Cover image of "Regeneration," a novel with an anti-war message

The main event at the Scottish psychiatric hospital Craiglockhart is the arrival of Siegfried Sassoon (1886-1967) in the summer of 1917. The celebrated young poet had recently circulated an anti-war message attacking Britain’s political leaders. He charged that “the war is being deliberately prolonged by those who have the power to end it.” He went on, “I believe this War, upon which I entered as a war of defence and liberation, has now become a war of aggression and conquest.” Yet Sassoon was not seeking a way out of the fighting. He was a decorated hero who had earned the prestigious Military Cross for an episode of extraordinary courage. But this meant little to the generals. Opting not to court-martial him, which might have led to an airing of his charges in the press. his superiors had prescribed three months of psychiatric treatment in hopes he would relent.

A psychiatrist takes center stage

That dramatic event made the novel Regeneration by English Booker Prize-winner Pat Barker irresistible to me. I seek out fiction on such serious themes. However, Sassoon is only one of the men under the care of the psychiatrist assigned to his case, Dr. W. H. R. Rivers (1864-1922), a neurologist and social anthropologist. In fact, if anything, Rivers is the protagonist of Barker’s novel. And others among his patients play major roles in the story as well. Their collective experience conveys the anti-war message in stark, human terms. Regeneration illustrates the futility and senseless loss of life on the Western Front more effectively than any sober recitation of statistics in a history book.

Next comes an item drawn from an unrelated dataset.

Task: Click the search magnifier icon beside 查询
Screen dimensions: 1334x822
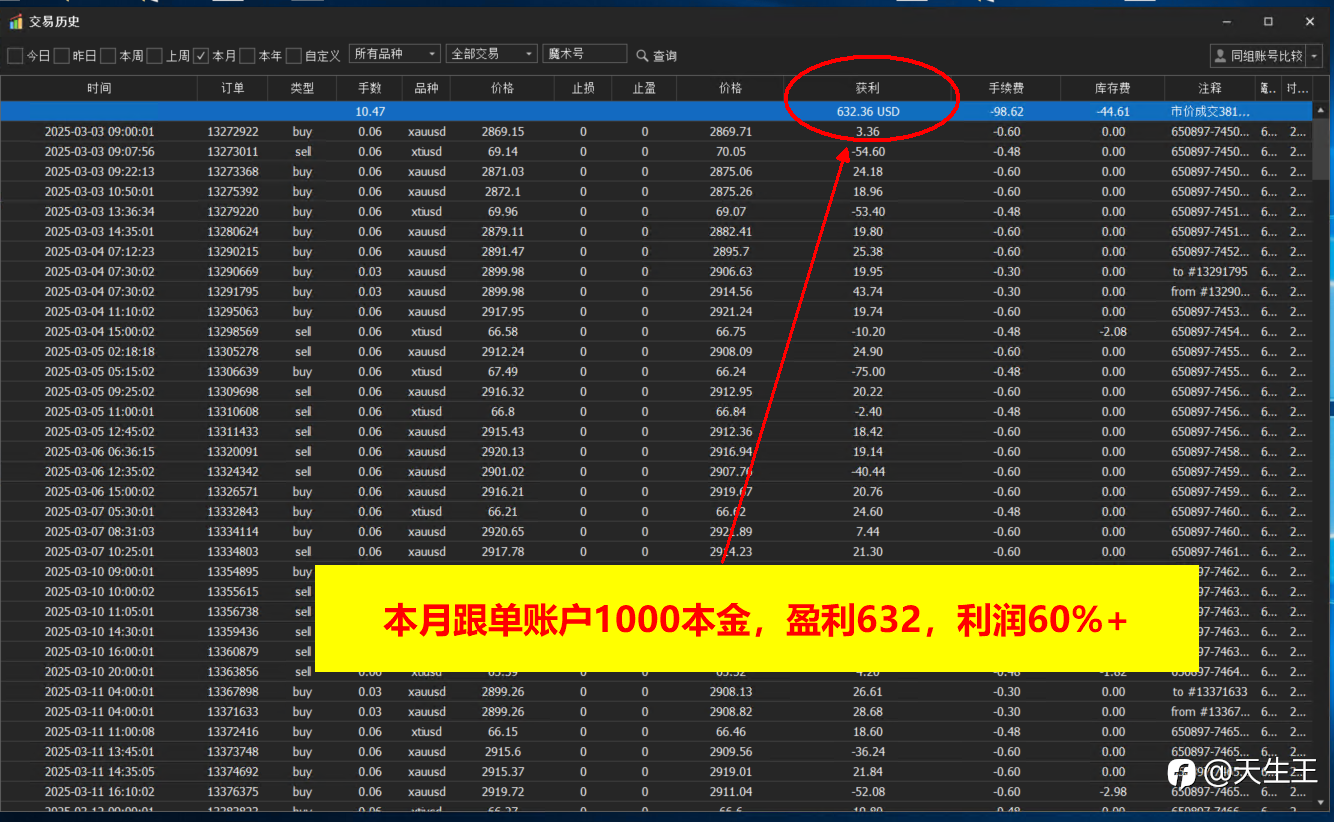Action: pos(642,55)
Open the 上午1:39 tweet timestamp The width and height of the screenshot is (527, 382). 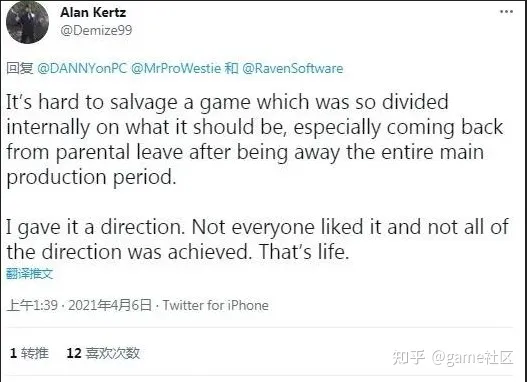click(32, 305)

Regeneration by Pat Barker (1991) 260 pages ★★★★★


Photo of the poet Siegfried Sassoon, whose anti-war message in 1917 became famous
Siegfried Sassoon in 1915. He’s the principal subject of this novel. Image: Britannica

The anti-war message comes through clearly on almost every page

Siegfried Sassoon was the best known of a small circle of poets who gravitated toward him. Robert Graves (1895-1985) was both his superior officer and friend. But it was he who had campaigned successfully to send Sassoon to Craiglockhart. And there Sassoon befriended Wilfred Owen (1893-1918). He took the insecure young man under his wing, mentoring him and even going so far as to edit some of his work. At the same time, Sassoon encountered not just one distinguished member of the staff (Rivers) but another neurologist and experimental psychologist, Henry Head (1861-1940), as well. In other words, there was an extraordinary confluence of talent at Craiglockhart. And Pat Barker does them justice. She endows every major character with fine intelligence and the sensitivity required in their work.

About the author

Photo of Pat Barker, author of this novel with an anti-war message
Pat Barker in 2015. Image: Justine Stoddard – British Council on Literature

Pat Barker was born Patricia Mary W. Drake in Yorkshire, England, in 1943. Educated at the London School of Economics in international history, she turned to writing fiction in her 20s. She has written 16 novels, many of which have earned her major literary awards, including the Booker Prize, The Regeneration trilogy is her best-known work, although recently she has also gained acclaim for three novels about the Trojan Wars. She is the mother of two children but is now widowed.